Firstly, looking at Content Distribution (on the panel: Georgina Eyre / Off the Fence, Jeremy Fox / DRG, Oliver Lang / BBCWW, Peter Emerson / eOne, Tim Multimer / Zodiak Rights & Jeremy Salsby / Saltbeef Productions).

In one of the early sessions of the first day a comment made by one of the panel was that Wildlife and History investment was dropping because it was so expensive to make, and distributors were finding it too hard to sell.  Jeremy Fox, CEO of DRG said that * Fiction, * Factual and * Format was what they were looking for right now.  A fact came up that in the last few years the number of US channels doing ‘fiction’ has risen from 6 to 63.  The question on all the panel’s minds is ‘Does it work globally?’, ‘Will it travel?‘.  There has been a big change over the last few years that traditionally you would license a show to a territory and that would be that, yet now, its all done with ‘windows’, as in a broadcaster has the right to show it for a certain amount of time, and then it could easily swap to another one after a year etc.  Oliver Lang from BBC Worldwide said that they were very keen to get contemporary drama, this also came up on Day 2 with Steve November Director of Drama at ITV also stating the same desire at his session.  The distributors felt that ‘one-offs’ could sell well, but they had to have a big impact, a real hook in the title or idea.

VC Funding Futures

Moving on to investment in to production companies and start ups, there was a very interesting panel discussion with Patrick Bradley, CEO at Ingenious, as well as Jean de Fougerolles, MD at Ascension Ventures and Stuart Mullin, joint founder at Greenbird.  The key notes for anyone setting up a business to make content was:

  • They invest in the person or the team, and a portfolio of work – not an individual project.
  • EIS and SEIS is a great way to raise investment for your start-up.
  • Never forget, that when working with a Venture Capital company that they are looking to make a profit on their investment, usually in a fairly short window of just 3-5 years.  They always want the company to be sold to realise that investment and pass back to their investors.
  • The start-up should not have high overheads on launch as it will mean that money could potentially run out before enough traction has been built up.
  • Development, Design and Distribution was key for them to invest in a start-up, all these have to be set out and clearly defined.
  • A summary business plan was enough, as long as the three D’s above had been addressed, then an email to them citing the company/team/portfolio offering could be enough for them to agree to a meeting.
  • They feel the timing is perfect for new start-ups in the content creation marketplace because the cost of start-up is lower than it has ever been and distribution opportunities are rising fast.
  • The sweet spot for investment is from £50k up to 300k for most VC’s in this area.  They would want on average a 30% share of the business, too little and its not worth their while, too much and it may cause the directors of the business to loose morale.
  • The focus really is TV and online video, and also curated video (i.e. content curation does not include generating content, but instead, amassing content from a variety of sources, and delivering it in an organized fashion).
  • On average the panel said that between 5-10 investments a year in new production companies was possible, and that world wide companies were very interested in buying a UK producer of content so a sale, if the portfolio was successful, (because global companies like a foothold in the UK) was very possible.
  • Find the investor or VC that is right for your start-up, dont just scattergun multiple ones.
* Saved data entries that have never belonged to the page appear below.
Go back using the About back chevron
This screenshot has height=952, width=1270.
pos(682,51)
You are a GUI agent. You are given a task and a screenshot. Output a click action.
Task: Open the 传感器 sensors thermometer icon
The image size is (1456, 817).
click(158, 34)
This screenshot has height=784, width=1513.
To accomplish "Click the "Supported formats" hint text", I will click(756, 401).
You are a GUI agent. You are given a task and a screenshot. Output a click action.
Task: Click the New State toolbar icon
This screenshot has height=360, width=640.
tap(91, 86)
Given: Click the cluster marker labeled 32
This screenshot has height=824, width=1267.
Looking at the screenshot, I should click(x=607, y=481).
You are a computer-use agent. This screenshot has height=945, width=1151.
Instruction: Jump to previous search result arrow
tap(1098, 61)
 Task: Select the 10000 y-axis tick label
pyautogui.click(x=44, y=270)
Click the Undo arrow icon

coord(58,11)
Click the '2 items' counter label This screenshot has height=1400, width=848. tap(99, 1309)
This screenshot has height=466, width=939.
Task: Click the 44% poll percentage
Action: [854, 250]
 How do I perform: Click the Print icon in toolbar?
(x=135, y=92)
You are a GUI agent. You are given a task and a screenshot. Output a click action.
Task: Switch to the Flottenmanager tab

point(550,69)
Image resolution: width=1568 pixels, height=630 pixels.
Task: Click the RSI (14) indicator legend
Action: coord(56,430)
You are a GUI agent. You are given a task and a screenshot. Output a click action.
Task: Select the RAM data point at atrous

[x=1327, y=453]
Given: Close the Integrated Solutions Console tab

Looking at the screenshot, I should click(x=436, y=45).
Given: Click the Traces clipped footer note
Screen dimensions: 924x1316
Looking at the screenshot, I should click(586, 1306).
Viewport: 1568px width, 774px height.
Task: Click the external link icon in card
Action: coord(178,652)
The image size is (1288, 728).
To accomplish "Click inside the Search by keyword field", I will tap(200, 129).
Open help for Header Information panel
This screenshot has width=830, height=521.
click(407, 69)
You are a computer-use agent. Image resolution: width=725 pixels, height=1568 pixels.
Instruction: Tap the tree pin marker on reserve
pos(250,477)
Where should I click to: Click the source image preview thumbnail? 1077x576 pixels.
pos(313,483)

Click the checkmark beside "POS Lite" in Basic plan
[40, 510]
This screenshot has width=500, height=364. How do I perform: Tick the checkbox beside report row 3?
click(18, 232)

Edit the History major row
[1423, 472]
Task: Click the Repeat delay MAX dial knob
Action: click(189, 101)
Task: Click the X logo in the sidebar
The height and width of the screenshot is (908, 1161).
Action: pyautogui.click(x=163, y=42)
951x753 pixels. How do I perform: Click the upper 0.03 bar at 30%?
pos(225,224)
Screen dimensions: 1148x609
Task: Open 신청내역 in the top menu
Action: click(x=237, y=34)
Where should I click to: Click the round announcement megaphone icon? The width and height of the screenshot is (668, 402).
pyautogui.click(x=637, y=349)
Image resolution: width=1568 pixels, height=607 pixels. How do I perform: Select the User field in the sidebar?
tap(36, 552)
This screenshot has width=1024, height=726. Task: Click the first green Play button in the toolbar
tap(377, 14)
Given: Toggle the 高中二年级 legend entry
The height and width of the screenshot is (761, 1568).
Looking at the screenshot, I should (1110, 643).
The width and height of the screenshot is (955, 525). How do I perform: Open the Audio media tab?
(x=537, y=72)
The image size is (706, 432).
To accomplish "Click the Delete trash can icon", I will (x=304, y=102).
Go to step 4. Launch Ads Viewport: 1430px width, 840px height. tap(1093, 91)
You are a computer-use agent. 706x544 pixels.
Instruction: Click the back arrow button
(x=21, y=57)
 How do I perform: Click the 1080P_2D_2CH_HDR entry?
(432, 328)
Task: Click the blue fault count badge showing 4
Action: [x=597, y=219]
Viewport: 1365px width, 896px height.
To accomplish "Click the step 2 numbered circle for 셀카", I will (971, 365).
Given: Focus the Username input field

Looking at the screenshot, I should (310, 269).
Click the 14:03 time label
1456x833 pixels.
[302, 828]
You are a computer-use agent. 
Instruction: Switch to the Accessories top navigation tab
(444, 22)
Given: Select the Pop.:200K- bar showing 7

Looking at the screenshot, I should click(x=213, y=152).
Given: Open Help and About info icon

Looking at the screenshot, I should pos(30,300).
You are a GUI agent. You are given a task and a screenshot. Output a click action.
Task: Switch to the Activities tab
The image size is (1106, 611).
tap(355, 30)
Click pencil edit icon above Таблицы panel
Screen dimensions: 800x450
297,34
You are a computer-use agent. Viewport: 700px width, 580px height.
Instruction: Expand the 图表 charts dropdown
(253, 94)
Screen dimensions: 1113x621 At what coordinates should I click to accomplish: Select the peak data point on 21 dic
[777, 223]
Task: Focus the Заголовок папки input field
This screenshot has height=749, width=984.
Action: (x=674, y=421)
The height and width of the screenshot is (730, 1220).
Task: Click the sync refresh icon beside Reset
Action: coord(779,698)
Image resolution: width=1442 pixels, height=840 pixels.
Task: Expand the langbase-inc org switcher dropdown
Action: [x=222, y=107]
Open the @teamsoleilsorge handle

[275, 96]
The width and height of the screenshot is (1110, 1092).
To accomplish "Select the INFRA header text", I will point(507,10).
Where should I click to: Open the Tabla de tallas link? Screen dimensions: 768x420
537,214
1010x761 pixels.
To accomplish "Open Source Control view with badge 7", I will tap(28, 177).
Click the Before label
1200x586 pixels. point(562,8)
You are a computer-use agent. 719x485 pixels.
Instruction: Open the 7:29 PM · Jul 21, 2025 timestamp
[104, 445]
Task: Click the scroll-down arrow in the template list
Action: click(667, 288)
How to create successful channels on YouTube:

Lets move on to the interesting keynote given by ex YouTube Director of Content for EMEA and now at Base79 Patrick Walker.

Base79 is a MCN (a Mutli-Channel Network), and it works with companies and successful ‘YouTubers’ to manage their licensing, channels and content.  Many distributors of content (broadcasters and brands) do not employ a full-time team to manage their YouTube channel, but should.  Other big benefactors from this sort of company would be highly successful ‘YouTubers’ who are essentially directing/shooting/editing/starring in their own channel, but are experiencing people steeling their work and uploading it themselves.  They work with these ‘YouTube’ stars to monetise their successful videos.

Patrick felt that what really worked for his YouTubers or for brands was either comedy, or storytelling.  It was either of these key components that could lead to a successful video.  He used Remi Gaillard, a client of theirs, as a perfect example, one of his comedy videos has 55 million hits.  They also run ‘Flow‘ a YouTube channel focused on Free Running/Parkour.  Patrick was adamant that for real success over long periods you need subscribers to your channel, not just views.

Crowd funding Film and TV

A fascinating session on the phenomenon of ‘crowd funding’.  To most people, this would normally bring Kickstarter to mind, a site dedicated to raising finance via rewarding those that donate money.  The normal route is to set out your idea, put up the amount of money you need to raise, offer some sort of reward (in the case of a film it could be a part of an extra/background artist, your name on the credits, and tickets to the premier).  However, in the broader market seedrs.com is working to allow actual equity investment in start-ups, while slated.com, indiegogo.com and mobcaster.com have focused on investors looking to invest in content creators in exchange for equity, something which has not really been seen before in an online space, they can also act as a actual broadcaster of the content and help sell it on to other platforms/broadcasters.  Traditionally, those wanting to raise finance for a TV show or film would do the rounds to various broadcasters, distributors and investors in the hope that pre-sales and investment could be secured to begin raising more finance, these sites open up opportunities for multiple investors to invest smaller amounts which could amount to large figures (as seen on KickStarter with virtual reality and also films made by cult directors).  The website www.crowdsurfer.co is a good guide to all of the above and how the model can work for you.  Most budgets range from $500k up to $15million, with the average at $1-3million.  Investors are apparently doubling each year in this sector, and up to 900 crowd funding sites now exist!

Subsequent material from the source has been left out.